TO DO: Please copy all of the material below, keeping every line identical.

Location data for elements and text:
--

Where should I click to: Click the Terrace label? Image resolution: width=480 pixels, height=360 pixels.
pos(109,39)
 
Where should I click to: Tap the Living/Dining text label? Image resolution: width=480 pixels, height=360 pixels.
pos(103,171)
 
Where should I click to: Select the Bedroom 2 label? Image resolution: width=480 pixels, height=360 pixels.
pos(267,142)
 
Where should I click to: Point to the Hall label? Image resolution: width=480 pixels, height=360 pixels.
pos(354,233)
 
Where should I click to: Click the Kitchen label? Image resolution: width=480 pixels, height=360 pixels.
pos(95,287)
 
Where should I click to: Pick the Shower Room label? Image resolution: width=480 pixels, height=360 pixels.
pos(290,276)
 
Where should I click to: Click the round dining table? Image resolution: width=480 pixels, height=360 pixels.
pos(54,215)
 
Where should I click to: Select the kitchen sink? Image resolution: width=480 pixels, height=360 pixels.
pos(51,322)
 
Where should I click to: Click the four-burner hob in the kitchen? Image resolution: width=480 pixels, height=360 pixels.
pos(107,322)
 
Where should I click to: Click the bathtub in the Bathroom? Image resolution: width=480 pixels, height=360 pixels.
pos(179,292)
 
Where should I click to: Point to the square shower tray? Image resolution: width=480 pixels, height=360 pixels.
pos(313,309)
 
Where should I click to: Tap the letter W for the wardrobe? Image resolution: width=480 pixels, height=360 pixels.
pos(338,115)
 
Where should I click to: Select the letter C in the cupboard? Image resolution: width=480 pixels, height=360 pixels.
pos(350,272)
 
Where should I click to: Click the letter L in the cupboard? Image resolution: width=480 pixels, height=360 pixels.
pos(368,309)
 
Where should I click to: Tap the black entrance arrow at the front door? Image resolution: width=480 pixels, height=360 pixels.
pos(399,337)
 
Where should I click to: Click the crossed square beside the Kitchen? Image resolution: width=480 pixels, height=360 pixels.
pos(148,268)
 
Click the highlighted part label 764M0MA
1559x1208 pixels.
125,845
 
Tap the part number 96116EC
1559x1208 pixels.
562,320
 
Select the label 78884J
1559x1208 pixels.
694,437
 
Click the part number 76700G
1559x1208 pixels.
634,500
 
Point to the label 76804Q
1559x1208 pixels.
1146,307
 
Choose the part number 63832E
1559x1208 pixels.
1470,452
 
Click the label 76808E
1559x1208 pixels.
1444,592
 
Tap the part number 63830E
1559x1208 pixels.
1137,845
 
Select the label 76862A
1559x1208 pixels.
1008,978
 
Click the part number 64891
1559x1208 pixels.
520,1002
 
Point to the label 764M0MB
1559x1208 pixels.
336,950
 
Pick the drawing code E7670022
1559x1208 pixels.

--

TASK RESPONSE:
Where should I click to: Click the Terrace label? Image resolution: width=480 pixels, height=360 pixels.
pos(109,39)
 
Where should I click to: Tap the Living/Dining text label? Image resolution: width=480 pixels, height=360 pixels.
pos(103,171)
 
Where should I click to: Select the Bedroom 2 label? Image resolution: width=480 pixels, height=360 pixels.
pos(267,142)
 
Where should I click to: Point to the Hall label? Image resolution: width=480 pixels, height=360 pixels.
pos(354,233)
 
Where should I click to: Click the Kitchen label? Image resolution: width=480 pixels, height=360 pixels.
pos(95,287)
 
Where should I click to: Pick the Shower Room label? Image resolution: width=480 pixels, height=360 pixels.
pos(290,276)
 
Where should I click to: Click the round dining table? Image resolution: width=480 pixels, height=360 pixels.
pos(54,215)
 
Where should I click to: Select the kitchen sink? Image resolution: width=480 pixels, height=360 pixels.
pos(51,322)
 
Where should I click to: Click the four-burner hob in the kitchen? Image resolution: width=480 pixels, height=360 pixels.
pos(107,322)
 
Where should I click to: Click the bathtub in the Bathroom? Image resolution: width=480 pixels, height=360 pixels.
pos(179,292)
 
Where should I click to: Point to the square shower tray? Image resolution: width=480 pixels, height=360 pixels.
pos(313,309)
 
Where should I click to: Tap the letter W for the wardrobe? Image resolution: width=480 pixels, height=360 pixels.
pos(338,115)
 
Where should I click to: Select the letter C in the cupboard? Image resolution: width=480 pixels, height=360 pixels.
pos(350,272)
 
Where should I click to: Click the letter L in the cupboard? Image resolution: width=480 pixels, height=360 pixels.
pos(368,309)
 
Where should I click to: Tap the black entrance arrow at the front door? Image resolution: width=480 pixels, height=360 pixels.
pos(399,337)
 
Where should I click to: Click the crossed square beside the Kitchen? Image resolution: width=480 pixels, height=360 pixels.
pos(148,268)
 
Click the highlighted part label 764M0MA
1559x1208 pixels.
125,845
 
Tap the part number 96116EC
1559x1208 pixels.
562,320
 
Select the label 78884J
1559x1208 pixels.
694,437
 
Click the part number 76700G
1559x1208 pixels.
634,500
 
Point to the label 76804Q
1559x1208 pixels.
1146,307
 
Choose the part number 63832E
1559x1208 pixels.
1470,452
 
Click the label 76808E
1559x1208 pixels.
1444,592
 
Tap the part number 63830E
1559x1208 pixels.
1137,845
 
Select the label 76862A
1559x1208 pixels.
1008,978
 
Click the part number 64891
1559x1208 pixels.
520,1002
 
Point to the label 764M0MB
1559x1208 pixels.
336,950
 
Pick the drawing code E7670022
1559x1208 pixels.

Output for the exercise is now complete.